## WRITTEN REQUEST A
In the farm newsletter about the CSA delivery season, what name do the two farms give their joint effort?
## WRITTEN REQUEST B
Write the next part of the farm newsletter about the CSA delivery season, picking up after its final sentence.

Our 2004 CSA delivery season starts in March, with hungry
customers from Monterey to San Francisco waiting for their
first boxes of fresh veggies. This has me in a bit of a panic.
But since the early spring isn’t the easiest season
to farm it becomes the season for.... ta - dah! ... SHAMELESS
SELF PROMOTION!
“Why,” you ask “would you aggressively make
promises about future harvests just exactly when you feel
uneasy about your ability to produce them?” Easy. I
need the money that comes from checks subscribers will send
me, I believe in the power of prayer, and I have some seven
years of prior experience to guide me.
It’s like this. I DO have some product overwintering
in the ground, like parsnips, Indian red carrots, Belgian
white carrots, chantenay carrots, and Amsterdam cutting celery.
During a dry spell several weeks ago we squeaked in a planting
of orach, beets, and chard. Plus we run our CSA in concert
with another small farm called High Ground Organics. We call
our joint effort Two Small Farms CSA. Presumably Stephen Pedersen
of High Ground Organics has sneaked a few plantings in. I
should call him right now. And I’m going to pray for
a brief drought so we can do some more planting.
“But wouldn’t it make more sense to start your
CSA deliveries a bit later, say, May, when harvest are more
assured?”

## COLLECTED MATERIAL

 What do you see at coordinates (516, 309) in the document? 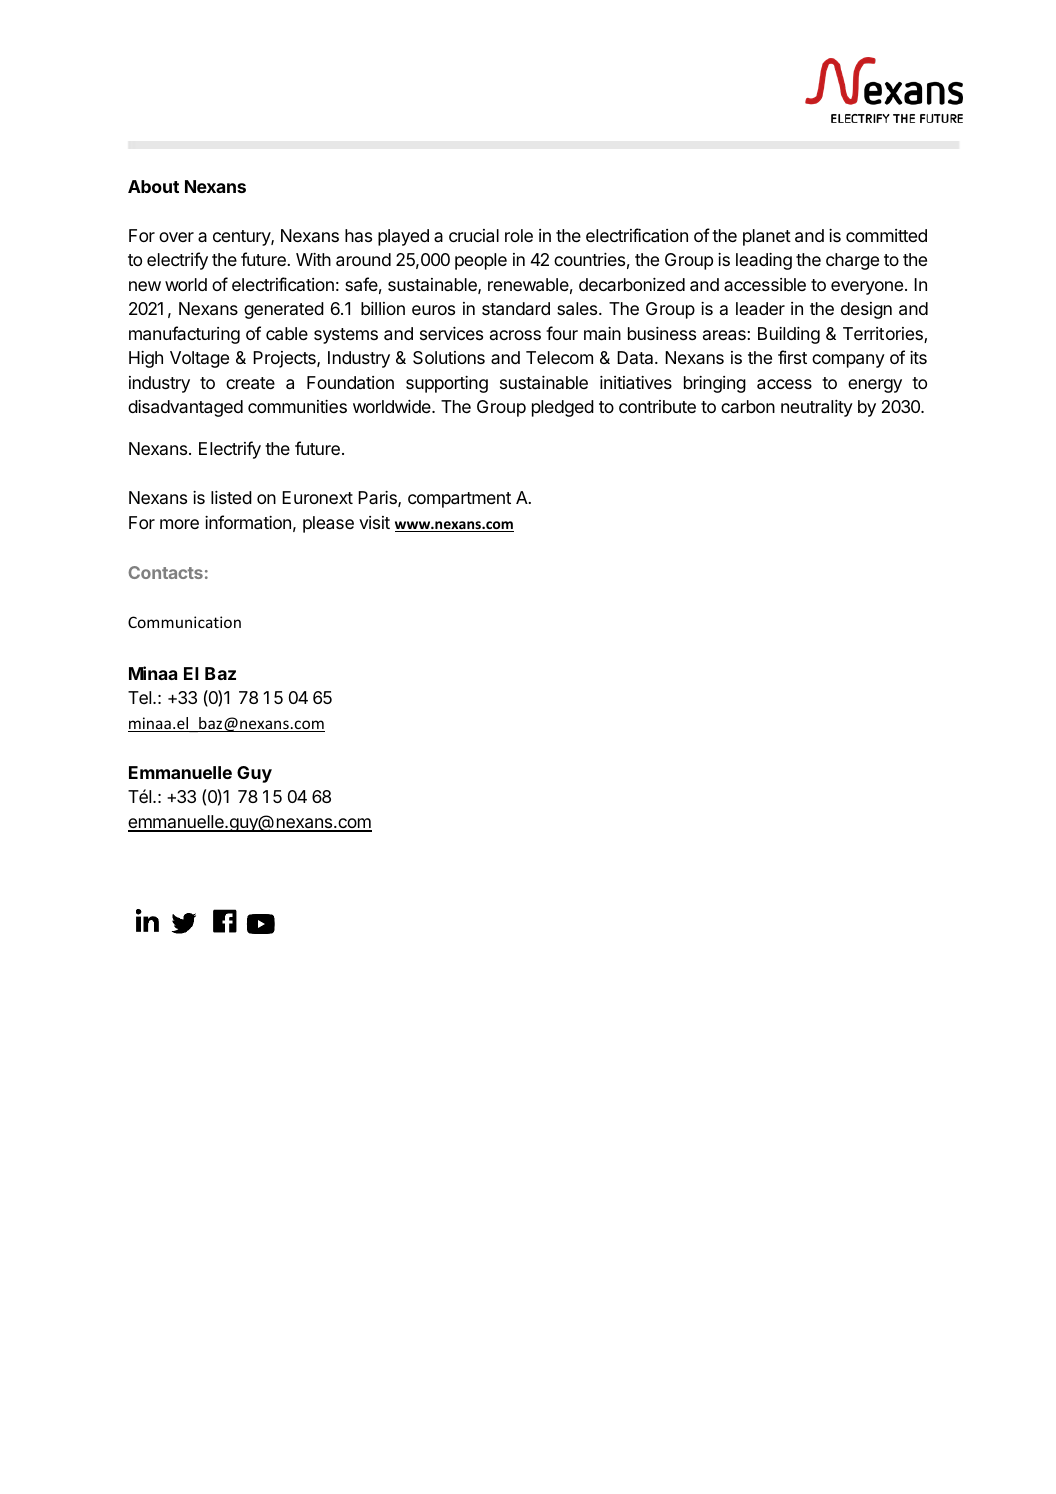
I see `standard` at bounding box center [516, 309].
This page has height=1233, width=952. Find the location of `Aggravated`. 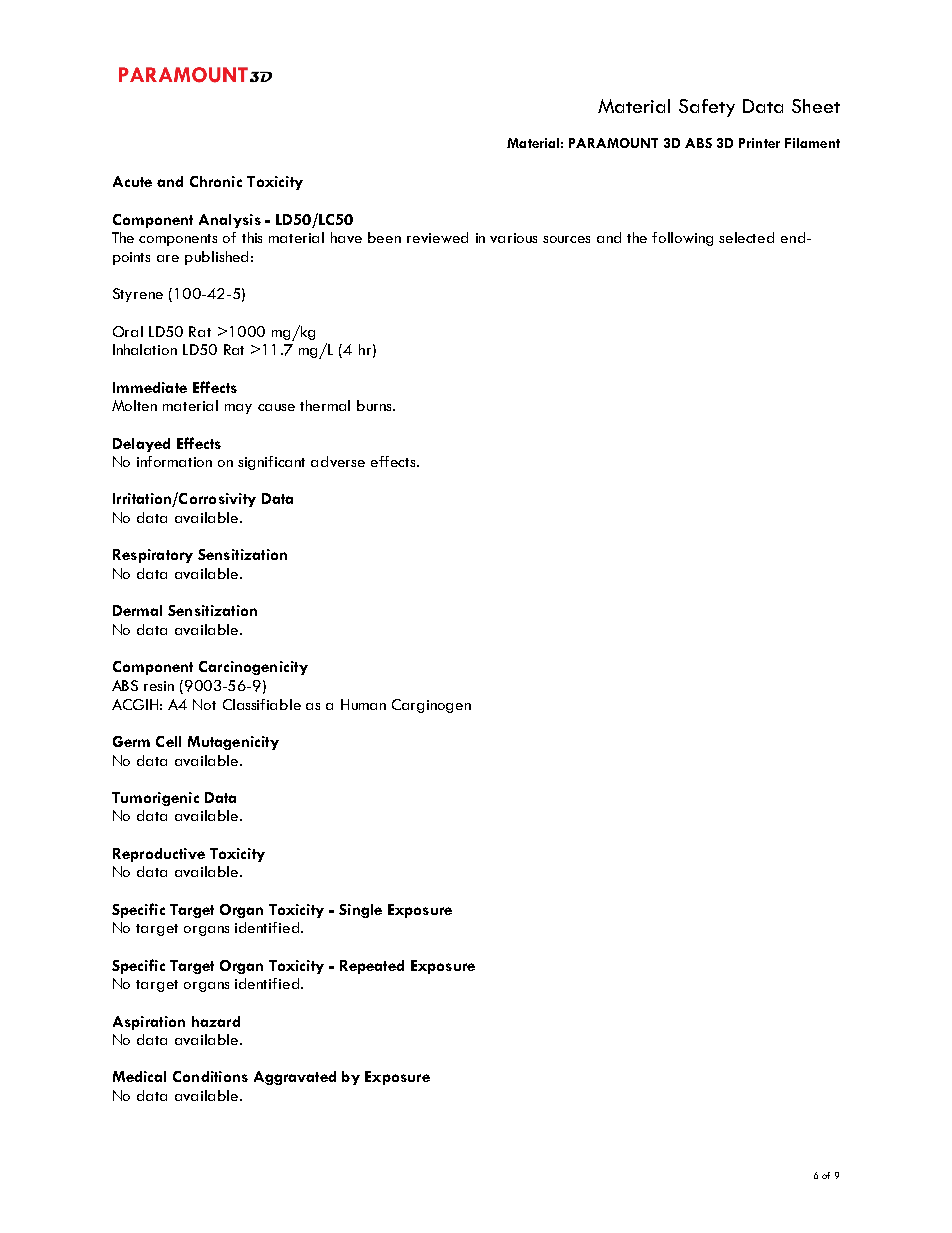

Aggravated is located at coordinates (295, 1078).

## EXERCISE RESULT A
Two Small Farms CSA.

## EXERCISE RESULT B
No. In March people are still murmuring their New Year’s
resolutions to themselves about eating healthy vegetables,
supporting their neighborhood farms, and cooking at home more
often. By May cherries and peaches have arrived, the sun promises
summer fun and the public’s attention drifts from vitamins,
health, and responsible living. I say sign the people up in
February and March when they are hungry for fresh produce
and they are paying the highest price at the supermarket for
the poorest produce picked from the most distant climes. Then
pray for divine help in your effort to assist the public in
eating a more conscious diet and doing good by their neighbor.
Also, news-wise, late winter is dead. Food sections in local
papers are starving for stories come March and editors may
be open to publish stories about the efforts of local farmers
to supply fresh produce for local markets. Even radio programers
might be hungry for something different than presidential
politics, war news, and celebrity scandals and find time to
interview a farmer. If nothing else March is a time to plan
for future publicity opportunities so the farm is ready for
them when they pop up during the busy production season. So
far this year we have a couple of school presentations planned
and a tentative date set for a radio interview about CSA on
KSCO, a local am radio station to us in Santa Cruz, CA.
To keep things mixed up and reach as broad a spectrum of
people as possible we are planning a “winter abundance”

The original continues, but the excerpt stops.